━━━━━ Source document ━━━━━
Caity Mattinson
- Born: 17 May 1996 (age 29) Inverness, Scotland
- Height: 162 cm (5 ft 4 in)
- Weight: 63 kg (139 lb)

Rugby union career
- Position(s): Scrum half

Senior career
- Years: Team / Apps / (Points)
- –2023: Worcester Warriors /  / ()
- 2023–: Gloucester-Hartpury /  / ()
- 2024: Edinburgh Rugby Women / 1 / (5)

International career
- Years: Team / Apps / (Points)
- 2017–18: England / 7 / (0)
- 2022–: Scotland / 43 / (0)

= Caity Mattinson =

Scotland international rugby union player

Caity Mattinson (born 17 May 1996) is a Scottish rugby union player who plays as a scrum half for Gloucester-Hartpury. After initially playing England she went on to represent Scotland at the Rugby World Cup and Commonwealth Games.
━━━━━
Directions
A: In the Caity Mattinson profile, rewrite the passage from "- –2023: Worcester" to "England / 7 / (0)", substituting "Exeter Chiefs" for "Worcester Warriors".
B: Please pick up the Caity Mattinson profile after its final sentence and keep writing.
━━━━━ Items ━━━━━
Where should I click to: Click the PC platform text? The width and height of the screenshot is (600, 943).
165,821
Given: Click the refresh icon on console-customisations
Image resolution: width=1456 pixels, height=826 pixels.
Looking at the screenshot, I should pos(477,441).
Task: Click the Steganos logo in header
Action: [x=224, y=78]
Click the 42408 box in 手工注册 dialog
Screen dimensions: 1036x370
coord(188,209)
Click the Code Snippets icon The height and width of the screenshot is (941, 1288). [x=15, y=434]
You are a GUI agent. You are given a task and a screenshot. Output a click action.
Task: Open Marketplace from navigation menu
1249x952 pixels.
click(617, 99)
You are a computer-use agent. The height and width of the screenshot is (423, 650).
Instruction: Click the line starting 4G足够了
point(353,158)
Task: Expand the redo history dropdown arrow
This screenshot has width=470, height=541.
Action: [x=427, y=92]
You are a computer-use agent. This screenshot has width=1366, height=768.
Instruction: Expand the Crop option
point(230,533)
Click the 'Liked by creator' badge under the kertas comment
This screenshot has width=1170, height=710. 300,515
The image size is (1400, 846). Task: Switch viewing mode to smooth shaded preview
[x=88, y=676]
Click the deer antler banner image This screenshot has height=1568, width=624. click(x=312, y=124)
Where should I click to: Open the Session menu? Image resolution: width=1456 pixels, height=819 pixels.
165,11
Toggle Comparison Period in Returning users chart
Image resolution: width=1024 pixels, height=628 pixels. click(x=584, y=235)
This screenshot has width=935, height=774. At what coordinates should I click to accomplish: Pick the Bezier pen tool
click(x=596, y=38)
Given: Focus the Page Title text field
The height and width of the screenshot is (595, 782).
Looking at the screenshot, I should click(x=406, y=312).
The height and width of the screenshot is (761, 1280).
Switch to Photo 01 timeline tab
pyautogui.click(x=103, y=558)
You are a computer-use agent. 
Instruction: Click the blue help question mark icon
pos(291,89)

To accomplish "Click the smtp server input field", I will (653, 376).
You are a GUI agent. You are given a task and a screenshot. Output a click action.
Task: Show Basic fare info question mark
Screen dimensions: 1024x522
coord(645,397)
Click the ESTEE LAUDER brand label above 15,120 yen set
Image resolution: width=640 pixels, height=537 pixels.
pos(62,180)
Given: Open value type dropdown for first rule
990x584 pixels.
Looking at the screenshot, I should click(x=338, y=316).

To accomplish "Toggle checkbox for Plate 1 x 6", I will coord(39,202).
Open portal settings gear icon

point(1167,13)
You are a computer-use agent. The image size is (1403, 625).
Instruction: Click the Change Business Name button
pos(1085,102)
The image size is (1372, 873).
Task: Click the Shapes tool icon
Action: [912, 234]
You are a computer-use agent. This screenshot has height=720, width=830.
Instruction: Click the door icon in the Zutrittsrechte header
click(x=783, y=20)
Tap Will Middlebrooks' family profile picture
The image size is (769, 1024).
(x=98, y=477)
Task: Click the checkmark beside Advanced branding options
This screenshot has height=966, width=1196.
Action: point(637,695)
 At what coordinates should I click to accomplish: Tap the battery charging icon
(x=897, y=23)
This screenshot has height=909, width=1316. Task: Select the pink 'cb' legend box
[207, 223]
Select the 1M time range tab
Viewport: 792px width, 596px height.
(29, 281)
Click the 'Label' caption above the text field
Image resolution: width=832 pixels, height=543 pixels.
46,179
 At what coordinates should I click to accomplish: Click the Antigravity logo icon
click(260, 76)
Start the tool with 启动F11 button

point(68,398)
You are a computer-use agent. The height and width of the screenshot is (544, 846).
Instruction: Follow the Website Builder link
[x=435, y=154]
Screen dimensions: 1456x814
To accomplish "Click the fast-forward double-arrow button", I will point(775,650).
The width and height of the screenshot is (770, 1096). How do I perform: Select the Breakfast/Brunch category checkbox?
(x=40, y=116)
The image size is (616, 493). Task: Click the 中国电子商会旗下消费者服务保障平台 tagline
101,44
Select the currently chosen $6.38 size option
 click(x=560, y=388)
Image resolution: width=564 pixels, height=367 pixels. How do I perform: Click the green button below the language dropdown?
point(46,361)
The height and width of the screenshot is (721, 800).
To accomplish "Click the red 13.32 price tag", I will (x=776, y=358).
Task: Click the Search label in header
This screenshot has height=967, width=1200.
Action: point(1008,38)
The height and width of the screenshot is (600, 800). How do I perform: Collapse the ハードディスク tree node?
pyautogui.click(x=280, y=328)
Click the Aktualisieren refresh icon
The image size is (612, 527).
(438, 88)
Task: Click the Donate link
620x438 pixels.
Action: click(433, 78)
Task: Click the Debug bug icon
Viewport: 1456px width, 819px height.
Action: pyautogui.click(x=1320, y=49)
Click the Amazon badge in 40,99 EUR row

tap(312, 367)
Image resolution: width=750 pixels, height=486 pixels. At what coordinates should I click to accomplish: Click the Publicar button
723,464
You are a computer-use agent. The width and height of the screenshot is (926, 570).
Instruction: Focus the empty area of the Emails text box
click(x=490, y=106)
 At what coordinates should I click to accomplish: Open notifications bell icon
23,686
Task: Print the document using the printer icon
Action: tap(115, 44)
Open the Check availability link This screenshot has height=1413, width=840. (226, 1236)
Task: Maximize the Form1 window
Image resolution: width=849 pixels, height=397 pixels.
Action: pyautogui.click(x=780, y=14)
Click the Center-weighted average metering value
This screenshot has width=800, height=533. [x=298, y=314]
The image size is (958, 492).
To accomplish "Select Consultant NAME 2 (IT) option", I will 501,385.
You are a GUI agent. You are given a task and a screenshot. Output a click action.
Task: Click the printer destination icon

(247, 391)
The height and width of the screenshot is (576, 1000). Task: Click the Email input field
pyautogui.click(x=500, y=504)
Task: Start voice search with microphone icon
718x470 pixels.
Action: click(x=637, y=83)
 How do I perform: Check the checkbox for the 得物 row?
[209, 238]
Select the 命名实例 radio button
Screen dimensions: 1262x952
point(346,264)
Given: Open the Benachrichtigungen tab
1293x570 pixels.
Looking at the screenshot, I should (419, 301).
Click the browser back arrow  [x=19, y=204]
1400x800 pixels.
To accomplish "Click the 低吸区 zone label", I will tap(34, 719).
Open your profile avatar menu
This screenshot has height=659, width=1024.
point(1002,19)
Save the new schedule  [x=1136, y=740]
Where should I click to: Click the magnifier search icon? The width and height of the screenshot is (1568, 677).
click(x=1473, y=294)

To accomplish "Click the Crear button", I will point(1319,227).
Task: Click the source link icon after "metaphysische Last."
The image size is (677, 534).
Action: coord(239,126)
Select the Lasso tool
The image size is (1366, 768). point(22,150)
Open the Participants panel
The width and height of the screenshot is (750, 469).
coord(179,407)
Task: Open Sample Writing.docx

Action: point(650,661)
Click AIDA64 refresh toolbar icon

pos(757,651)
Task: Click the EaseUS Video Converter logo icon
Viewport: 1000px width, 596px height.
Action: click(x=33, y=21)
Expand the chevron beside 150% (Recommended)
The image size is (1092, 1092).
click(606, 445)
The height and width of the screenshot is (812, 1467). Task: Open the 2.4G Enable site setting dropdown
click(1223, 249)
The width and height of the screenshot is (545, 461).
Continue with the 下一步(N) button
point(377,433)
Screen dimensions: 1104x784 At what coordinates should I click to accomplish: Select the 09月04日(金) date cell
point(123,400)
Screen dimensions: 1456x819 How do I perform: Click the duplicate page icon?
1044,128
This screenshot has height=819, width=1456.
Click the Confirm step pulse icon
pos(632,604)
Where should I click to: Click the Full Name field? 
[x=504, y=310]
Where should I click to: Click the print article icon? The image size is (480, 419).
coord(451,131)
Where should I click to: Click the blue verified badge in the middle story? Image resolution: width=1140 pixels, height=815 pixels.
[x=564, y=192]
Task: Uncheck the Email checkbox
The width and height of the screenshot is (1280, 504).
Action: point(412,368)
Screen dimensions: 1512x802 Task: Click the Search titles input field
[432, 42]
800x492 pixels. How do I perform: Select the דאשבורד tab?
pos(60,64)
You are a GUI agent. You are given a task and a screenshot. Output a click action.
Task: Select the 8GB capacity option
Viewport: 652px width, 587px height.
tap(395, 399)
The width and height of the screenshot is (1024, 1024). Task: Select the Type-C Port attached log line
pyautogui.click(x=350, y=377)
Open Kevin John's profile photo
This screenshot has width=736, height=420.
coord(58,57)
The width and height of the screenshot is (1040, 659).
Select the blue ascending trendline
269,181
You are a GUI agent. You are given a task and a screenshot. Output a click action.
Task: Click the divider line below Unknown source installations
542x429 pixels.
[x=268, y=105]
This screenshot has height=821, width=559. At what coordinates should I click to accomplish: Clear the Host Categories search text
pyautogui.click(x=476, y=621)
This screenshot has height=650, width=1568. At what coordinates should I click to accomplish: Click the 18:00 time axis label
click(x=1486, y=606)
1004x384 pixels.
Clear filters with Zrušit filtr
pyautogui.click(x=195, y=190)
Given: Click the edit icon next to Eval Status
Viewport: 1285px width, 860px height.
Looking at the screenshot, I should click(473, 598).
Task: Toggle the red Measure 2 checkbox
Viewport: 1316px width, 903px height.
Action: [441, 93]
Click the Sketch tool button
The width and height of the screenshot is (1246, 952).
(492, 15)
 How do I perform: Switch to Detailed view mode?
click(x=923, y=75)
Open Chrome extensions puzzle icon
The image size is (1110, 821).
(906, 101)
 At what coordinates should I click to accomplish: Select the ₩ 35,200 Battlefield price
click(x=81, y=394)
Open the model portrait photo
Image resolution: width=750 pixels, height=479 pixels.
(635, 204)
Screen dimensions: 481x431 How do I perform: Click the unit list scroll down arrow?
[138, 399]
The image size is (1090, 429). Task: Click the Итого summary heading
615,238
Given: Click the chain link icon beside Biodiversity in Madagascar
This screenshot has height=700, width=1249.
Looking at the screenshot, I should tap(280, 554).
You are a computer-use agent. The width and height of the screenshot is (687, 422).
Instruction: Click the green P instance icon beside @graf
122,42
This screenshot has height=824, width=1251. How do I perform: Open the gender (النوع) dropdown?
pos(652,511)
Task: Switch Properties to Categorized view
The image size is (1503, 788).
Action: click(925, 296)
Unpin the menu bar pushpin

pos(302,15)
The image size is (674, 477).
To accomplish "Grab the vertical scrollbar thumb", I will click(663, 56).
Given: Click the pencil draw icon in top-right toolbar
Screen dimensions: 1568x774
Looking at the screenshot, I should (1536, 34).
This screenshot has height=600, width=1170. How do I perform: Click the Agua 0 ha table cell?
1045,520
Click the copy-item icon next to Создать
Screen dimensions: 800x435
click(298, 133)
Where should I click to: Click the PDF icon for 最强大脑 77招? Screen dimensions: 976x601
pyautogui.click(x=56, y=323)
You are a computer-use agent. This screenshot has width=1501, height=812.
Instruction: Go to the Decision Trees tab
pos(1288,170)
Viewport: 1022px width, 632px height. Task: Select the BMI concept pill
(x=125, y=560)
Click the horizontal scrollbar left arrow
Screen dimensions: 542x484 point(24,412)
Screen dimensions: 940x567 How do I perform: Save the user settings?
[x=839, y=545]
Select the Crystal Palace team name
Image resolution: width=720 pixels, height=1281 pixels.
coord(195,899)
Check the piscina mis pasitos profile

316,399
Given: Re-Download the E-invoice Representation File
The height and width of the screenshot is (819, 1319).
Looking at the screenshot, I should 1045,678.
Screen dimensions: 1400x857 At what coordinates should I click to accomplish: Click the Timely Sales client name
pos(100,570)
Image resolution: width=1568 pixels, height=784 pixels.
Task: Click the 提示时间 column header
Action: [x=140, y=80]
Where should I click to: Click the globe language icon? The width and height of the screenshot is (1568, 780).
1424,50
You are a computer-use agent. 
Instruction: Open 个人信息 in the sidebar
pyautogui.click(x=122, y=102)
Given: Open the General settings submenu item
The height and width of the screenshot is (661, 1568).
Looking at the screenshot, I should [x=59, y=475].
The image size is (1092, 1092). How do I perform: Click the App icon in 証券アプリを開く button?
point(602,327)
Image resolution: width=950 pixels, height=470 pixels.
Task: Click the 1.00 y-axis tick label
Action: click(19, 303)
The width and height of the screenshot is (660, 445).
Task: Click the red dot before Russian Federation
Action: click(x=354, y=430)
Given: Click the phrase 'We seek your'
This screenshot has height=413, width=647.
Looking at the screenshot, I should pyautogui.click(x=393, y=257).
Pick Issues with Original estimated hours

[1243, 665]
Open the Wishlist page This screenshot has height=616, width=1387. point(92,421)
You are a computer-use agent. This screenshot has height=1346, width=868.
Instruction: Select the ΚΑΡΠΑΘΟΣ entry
━━━━━
Task-by-task outputs
A:
- –2023: Exeter Chiefs /  / ()
- 2023–: Gloucester-Hartpury /  / ()
- 2024: Edinburgh Rugby Women / 1 / (5)

International career
- Years: Team / Apps / (Points)
- 2017–18: England / 7 / (0)

B:
==Early life==
Mattinson was born in Inverness, Scotland but was brought up in Northumberland in England from the age of three-years-old.

==Career==
She played her club rugby for Worcester Warriors prior to joining Gloucester-Hartpury in November 2023.

==International career==
===England International===
After developing through the rugby system in England she made her international debut for England in 2017.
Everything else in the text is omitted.